## TASK ITEM
With the material below, print exactly the lines between the line holding "Given: Click the" and the line holding "Given: Pick the", inclusive. Add nothing else.

## DATA PROVIDED
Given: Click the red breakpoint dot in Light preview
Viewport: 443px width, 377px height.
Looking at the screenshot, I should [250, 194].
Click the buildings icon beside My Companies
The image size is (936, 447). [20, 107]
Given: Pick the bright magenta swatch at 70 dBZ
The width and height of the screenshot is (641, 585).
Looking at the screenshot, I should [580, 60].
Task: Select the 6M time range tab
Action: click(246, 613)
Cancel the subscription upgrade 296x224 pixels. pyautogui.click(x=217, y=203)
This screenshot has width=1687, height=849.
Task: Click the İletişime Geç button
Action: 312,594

* * *

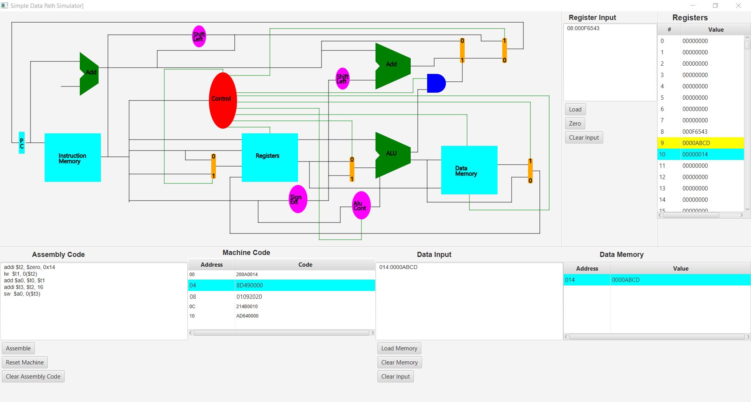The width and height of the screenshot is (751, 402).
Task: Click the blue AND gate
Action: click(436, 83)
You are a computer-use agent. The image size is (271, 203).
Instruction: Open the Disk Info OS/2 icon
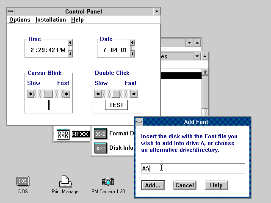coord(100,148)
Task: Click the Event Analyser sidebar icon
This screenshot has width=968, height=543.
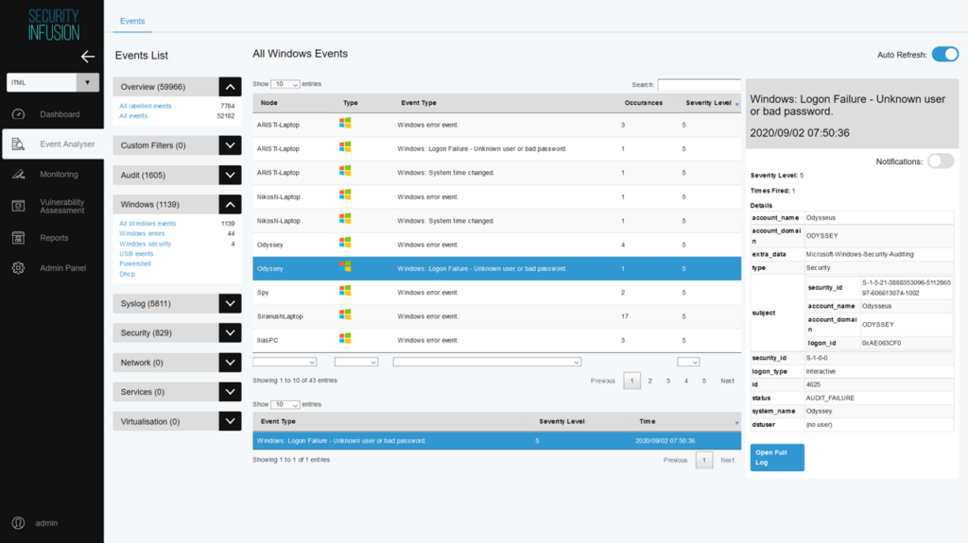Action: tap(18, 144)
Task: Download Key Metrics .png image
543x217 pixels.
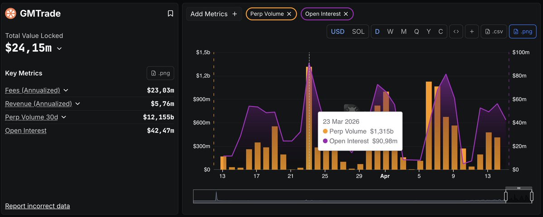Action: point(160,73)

## COMPLETED EXERCISE
Given: Click the red breakpoint dot in Light preview
Viewport: 443px width, 377px height.
Looking at the screenshot, I should [250, 194].
Click the buildings icon beside My Companies
The image size is (936, 447). [20, 107]
Given: Pick the bright magenta swatch at 70 dBZ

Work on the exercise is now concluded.